**Recorded data:**
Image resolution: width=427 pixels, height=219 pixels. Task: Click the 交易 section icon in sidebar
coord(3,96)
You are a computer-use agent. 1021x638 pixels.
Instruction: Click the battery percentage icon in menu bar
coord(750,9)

* * *

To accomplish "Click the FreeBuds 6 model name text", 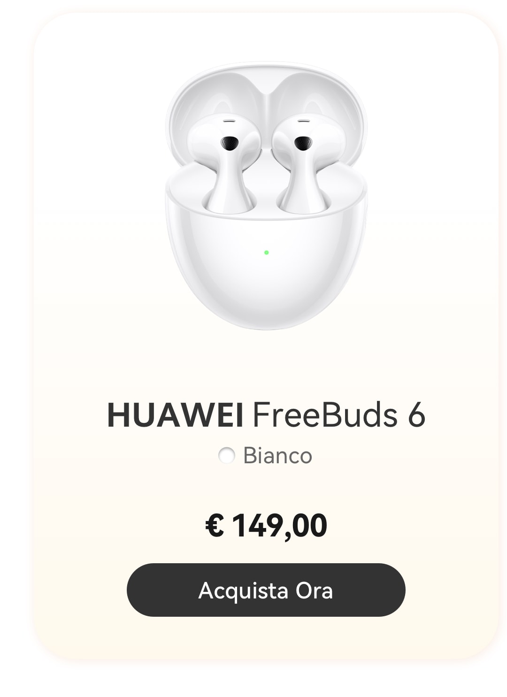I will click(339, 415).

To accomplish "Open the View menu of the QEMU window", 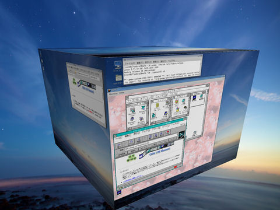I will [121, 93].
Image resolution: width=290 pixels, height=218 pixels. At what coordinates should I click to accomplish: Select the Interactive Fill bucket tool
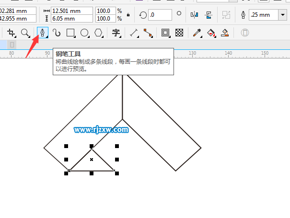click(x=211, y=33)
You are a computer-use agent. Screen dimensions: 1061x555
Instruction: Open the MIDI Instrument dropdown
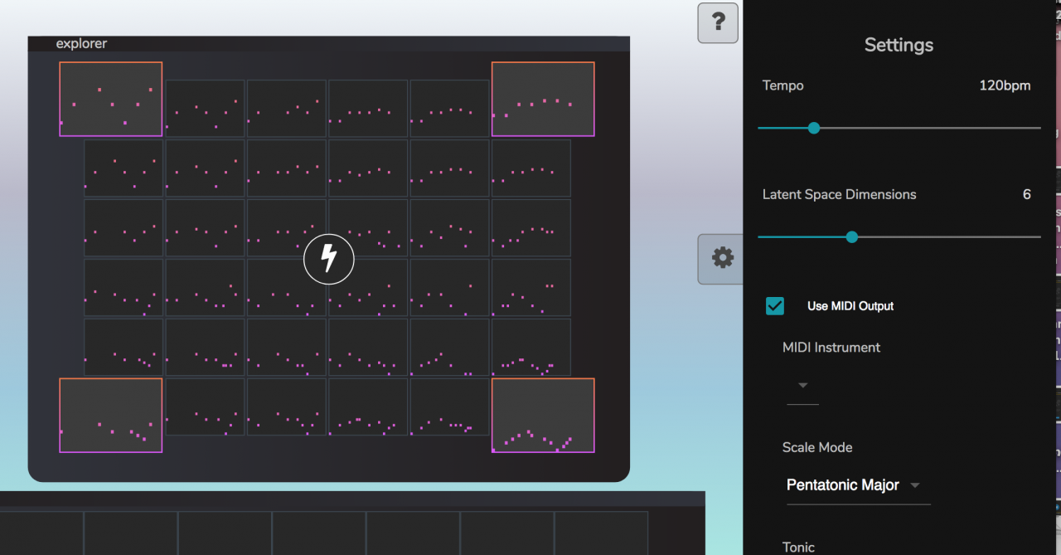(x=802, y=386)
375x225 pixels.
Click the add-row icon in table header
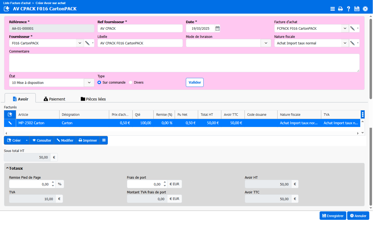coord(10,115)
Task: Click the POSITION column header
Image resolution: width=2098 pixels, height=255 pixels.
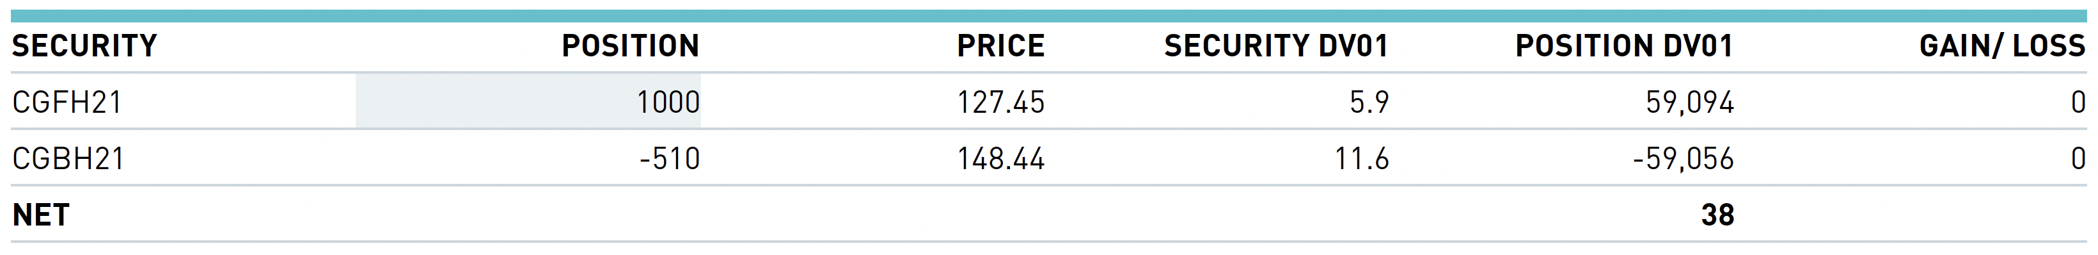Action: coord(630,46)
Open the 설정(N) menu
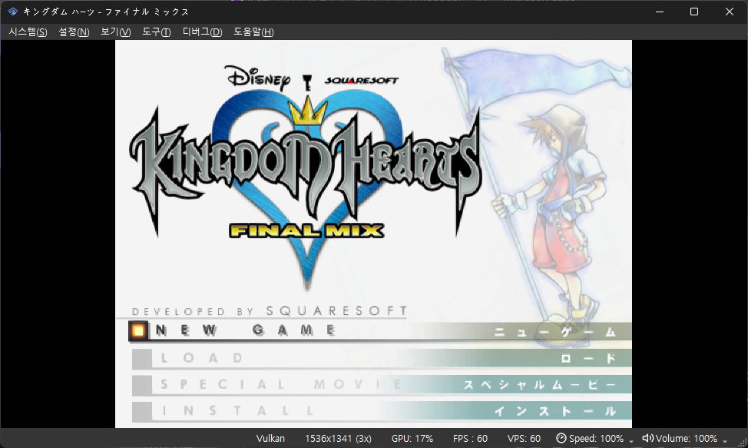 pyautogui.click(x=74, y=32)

**Task objective:** From the entries, copy every line in which the string "agent" can be found.

**Exercise result:**
You are a computer-use agent. 1021x638 pixels.
You are a computer-use agent. Screen dimensions: 1061x555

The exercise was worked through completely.